A nice Yibang.
Thursday, August 16, 2018
2017 Zheng Si Long Yi Bang and Thoughts on the Yibang Producing Area
I never think of myself as a big fan of Yibang but I got enough Yibang area puerh in storage to suggest otherwise. I think what I like most about this area is its strong, euphoric, theanine induced, relaxing head feeling type of Qi that is common from the typically smaller leaves of Yibang. Also I feel Yi Bang area puerh has enough astringency to balance the plethora of high notes that usually present.
So today, after clogging my pot early with this 2017 Zhang Si Long Mang Zhi, I regroup to pack my pot way too full of this 2017 Zheng Si Long Yibang ($118.53 for 200g cake or $0.59/g).
The mix of small and larger dry leaves smell of a bouquet of flowers, distantly pungent, slight forest edge, faint icing suragry sweetness, slight deeper forest and less fresh odour.
The first infusion has a very delicate onset presenting with outstretched arms full of high notes. Sugar, floral, slight woody, rice taste. Very faint watery wood underpinning. Soft floral finish. Soft, sticky mouthfeel to edges of cheeks. Spacious head feeling immediately felt here.
The second infusion initially presents with wild flowers, slight surgar sweetness over a thin veil of woody, rice like base. The mouthfeel is very gentle and has patches of stickiness. A sight astringent mid-profile holds the light tastes close. Qi in the head is pretty expansive. My head floats like a balloon to the sky.
The third infusion presents with a slight sour astringency with fruity blackberry and cherry thick base. The fruitiness sticks to the mouth. The astringent sour is strong here so I remove some leaves. Lots of power in here.
The fourth and fifth infusions deliver dense array of floral sweetness in a sour astringent base. The sticky rice taste appears briefly. The sweetness returns with a faint cooling before hiding amongst wildflower nuances. Slight sticky, wildflower honey aftertaste. A soft chalky mouthfeel and opening deep throat nuance hold the high notes for minutes.

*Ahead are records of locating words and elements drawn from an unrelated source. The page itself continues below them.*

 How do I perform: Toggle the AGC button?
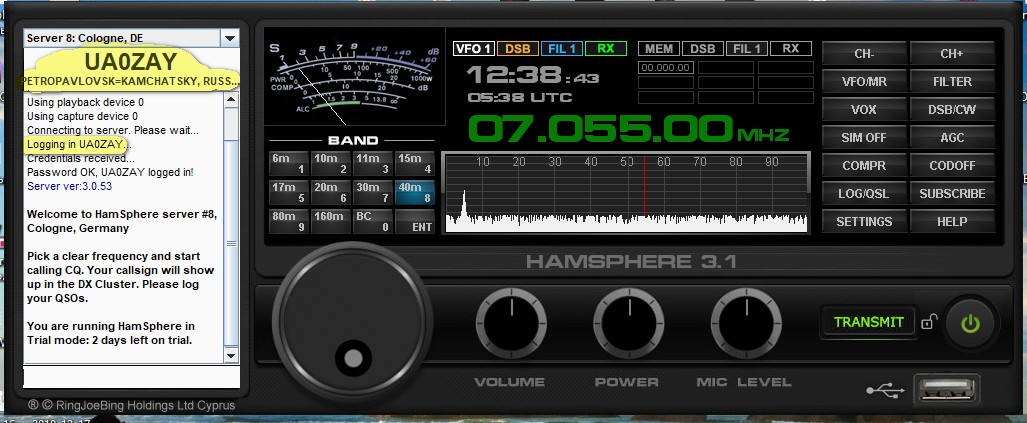952,137
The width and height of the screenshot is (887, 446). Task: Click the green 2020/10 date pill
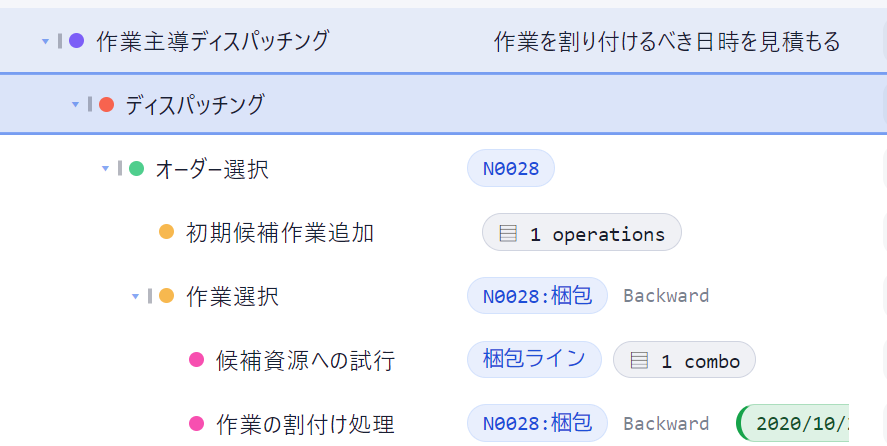click(x=793, y=423)
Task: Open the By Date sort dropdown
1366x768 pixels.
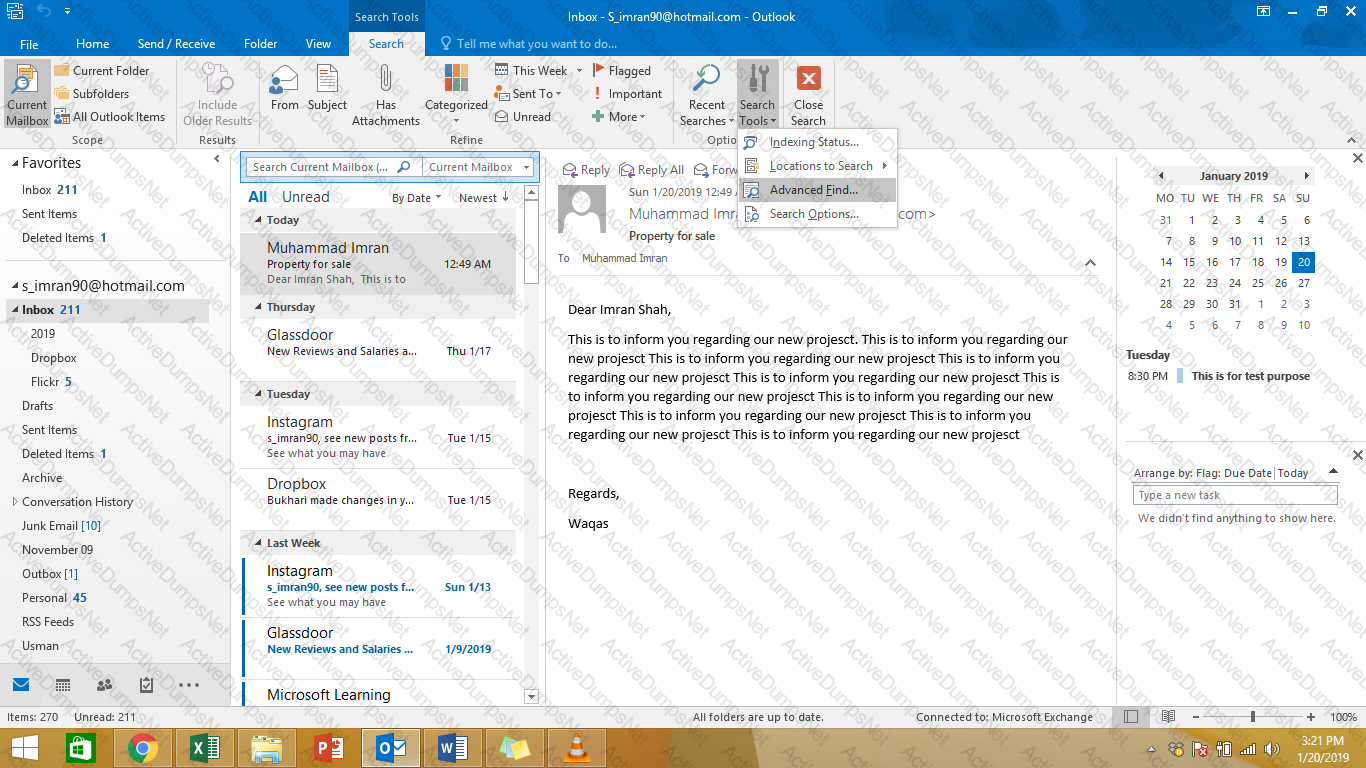Action: click(x=417, y=198)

The sixth infusion initially starts with a chalky floral honey sweet initial taste. There are distinct grape, muscatel notes in there as well. This infusion tastes very grapey and floral. The seventh is more rounded, and tastes of bamboo, rice paper, slightly more drying but mainly soft and chalky in mouth. Some citrus in the aftertaste. Very relaxing head feeling.
The seventh infusion starts to display a sweet hay like initial taste with longer wildflower middle. This infusion is fruitier and the fruit taste intermingles with floral in the aftertaste. The mouthfeel is slightly puckery. The fruity floral taste is long.
The eighth infusion is back to a more muscatel base taste with florals and hay. It seems like the infusions with increased astringency seem to push more of the grapey tastes out. Head is too floating now. The ninth has more bamboo, hay, astringency. The mouthfeel becomes drier now.
The tenth infusion has more of a floral juicier fruity vibe. It is interesting to me how varied this tea is from infusion to infusion. More interesting than most Yibang I’ve tired because of that. The eleventh has more of a floral, fruity but also light wildflower honey taste. The astringency here keeps the flavors really tight.
Twelfth is turning into a fruity brew that still carries a subtle cool returning sweetness. These later steeps are full of lighter notes still held nicely by a slight sticky mouthfeel and decent astringency. I steep a few more times yielding some similar tastes. I’m still keeping these infusions at a flash infusion and yield a durable flavor. When I push it any more than a flash, I get too much astringency for my liking. So is the nature of steeping with teapot really stuffed full of leaf.
A nice Yibang.
A nice Yibang.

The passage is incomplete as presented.